▶ **Set exercise**
Write out the passage of the turkey column that begins with the words containing "Yes, they are" and ends with "and some maps.", keeping every word and mark unchanged.

Jenifer’s Journal: Talking turkey

I’m talking turkey today. While Islanders may continue splitting hares about the actual derivation, not to mention definition, of “harelegger,” I maintain that, in the past decade or two, it is the wild turkey that has become the de facto, and rightful sacred cow of Shelter Island.
Sadly, aside from the eponymous phrase for this column which means “speaking frankly about a subject,” the turkey otherwise has been given a pretty bad name. For instance, there’s the phrase “going cold turkey” — often an arduous and unsuccessful process — and then, there are the highly unflattering slang “synonyms” like “dud,” loser” and theatrical “flop.”
Yes, they are ungainly creatures, unpretty and far from unflappable, but oddly engaging, too. In fact, I’ve become increasingly fond of them. Somehow I don’t mind slowing to a crawl and waiting until they turkey-trot themselves across the road. And they’re funny! They travel in sizable groups and always seem to me to be like tourists just let off a bus and looking for their tour guide. All they need are sunglasses and some maps.

▶ **Data**
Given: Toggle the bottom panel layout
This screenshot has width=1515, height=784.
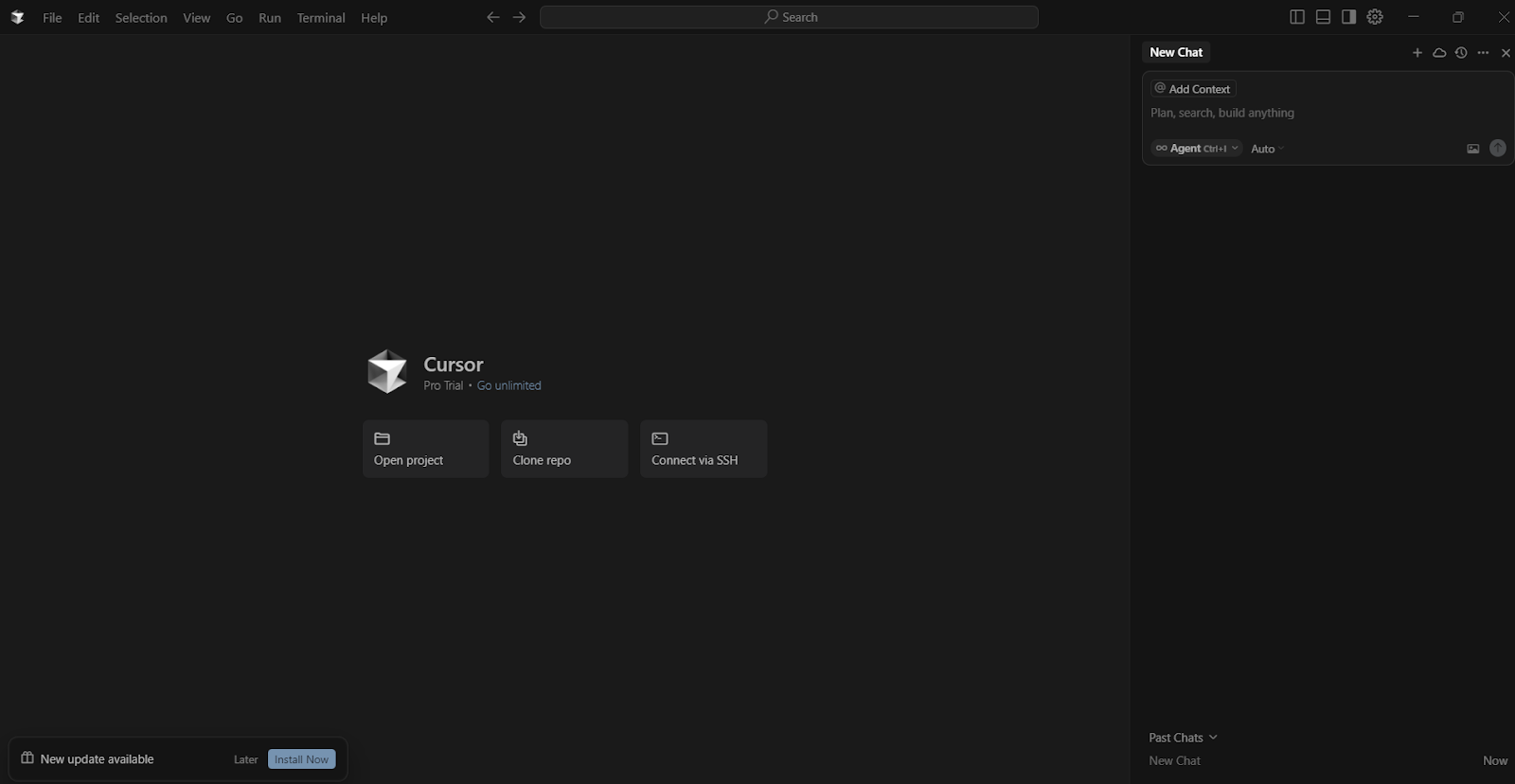Looking at the screenshot, I should pos(1323,17).
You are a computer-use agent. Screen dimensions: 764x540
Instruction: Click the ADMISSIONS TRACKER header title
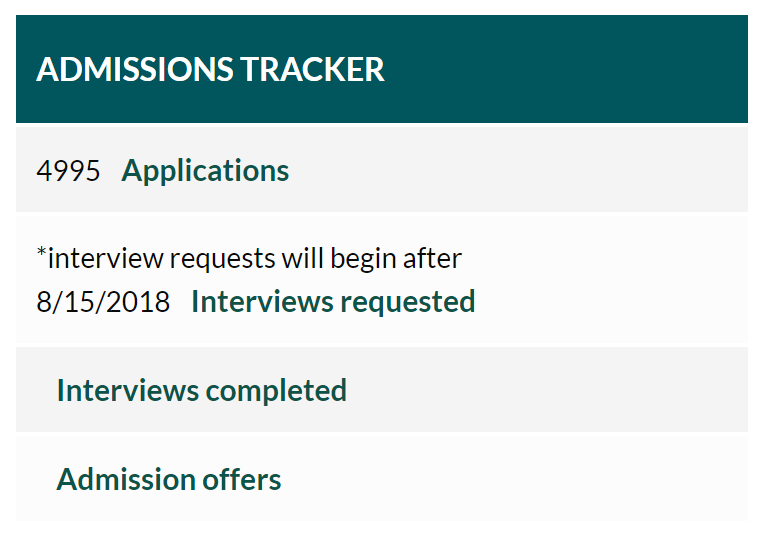(x=210, y=69)
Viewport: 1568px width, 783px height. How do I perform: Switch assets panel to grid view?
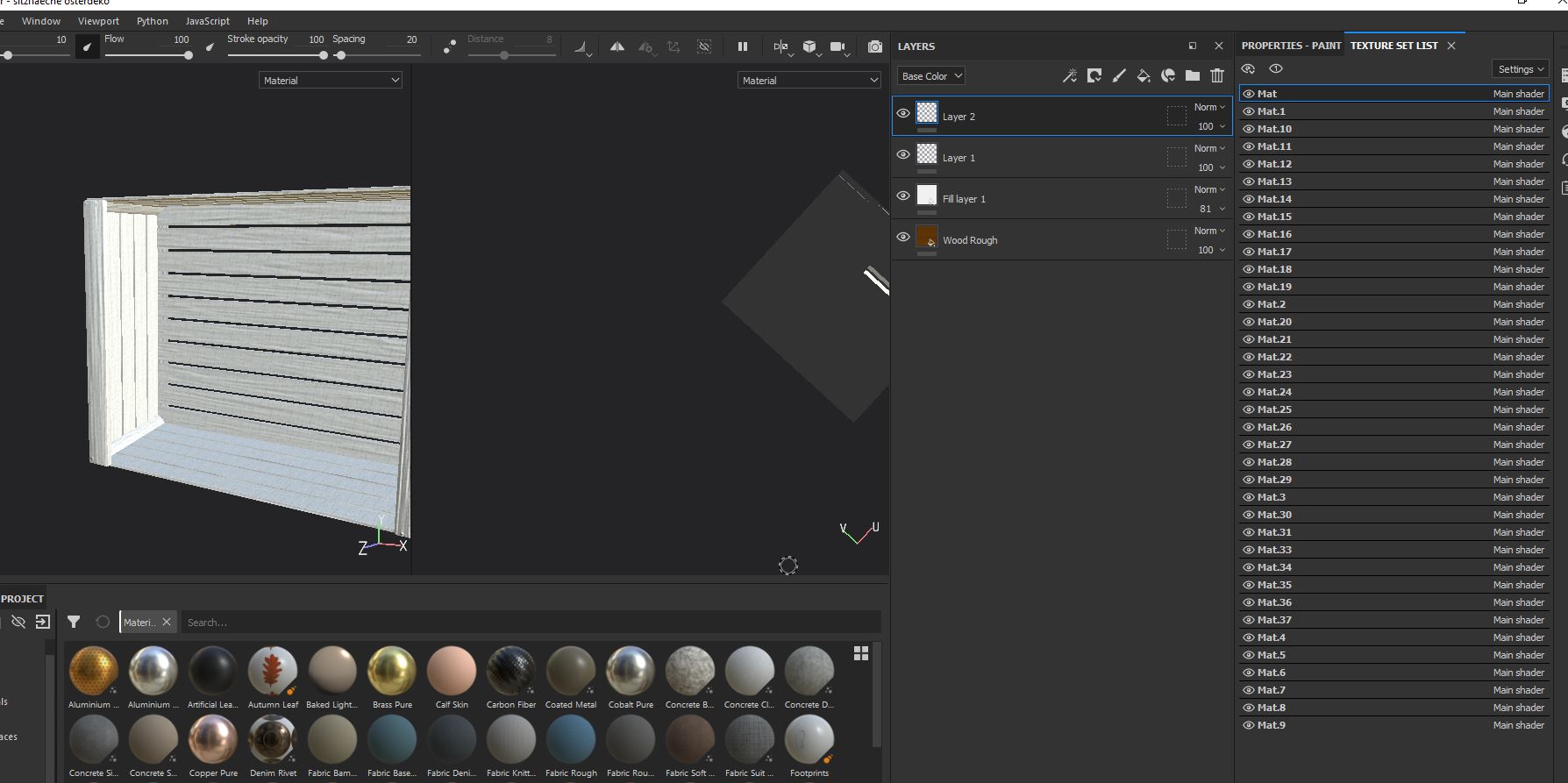tap(861, 653)
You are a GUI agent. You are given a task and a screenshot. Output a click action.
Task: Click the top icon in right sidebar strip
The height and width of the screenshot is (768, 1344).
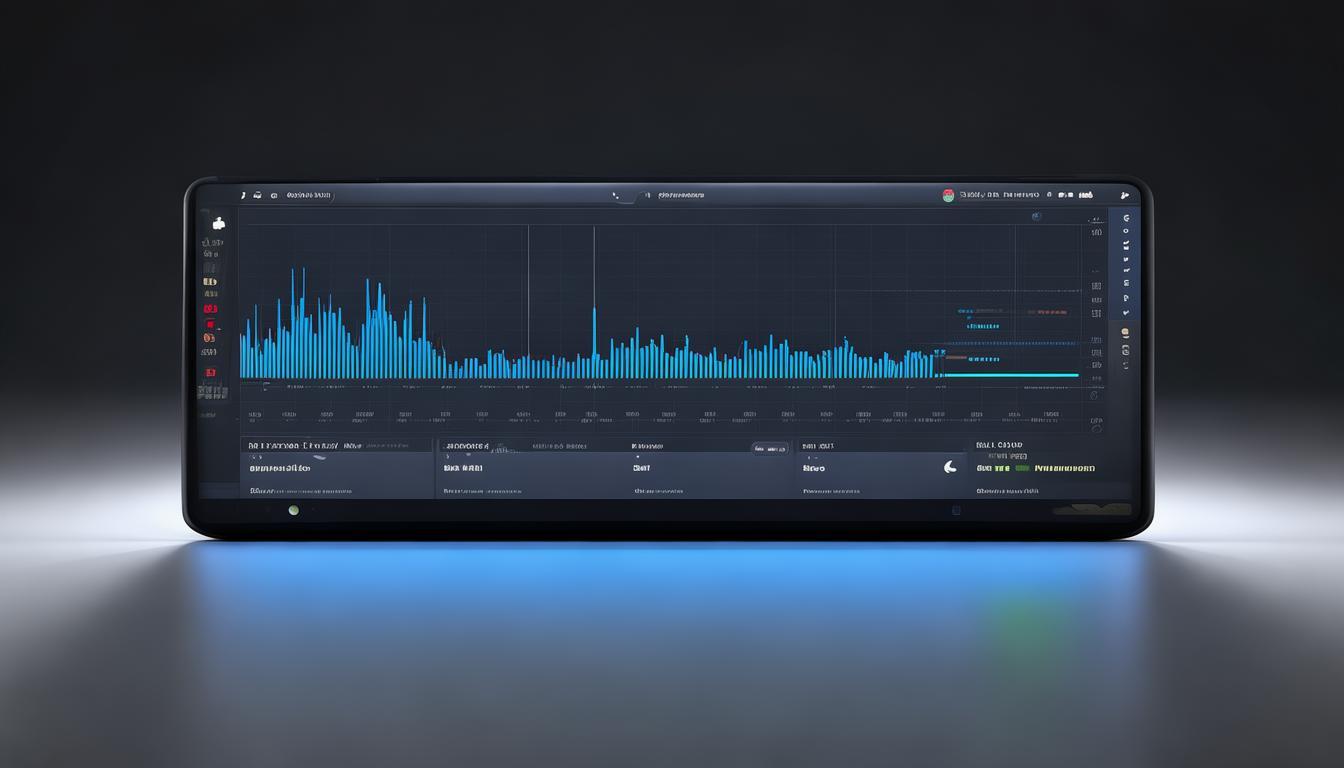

▶ **Output for this task**
Yes, they are ungainly creatures, unpretty and far from unflappable, but oddly engaging, too. In fact, I’ve become increasingly fond of them. Somehow I don’t mind slowing to a crawl and waiting until they turkey-trot themselves across the road. And they’re funny! They travel in sizable groups and always seem to me to be like tourists just let off a bus and looking for their tour guide. All they need are sunglasses and some maps.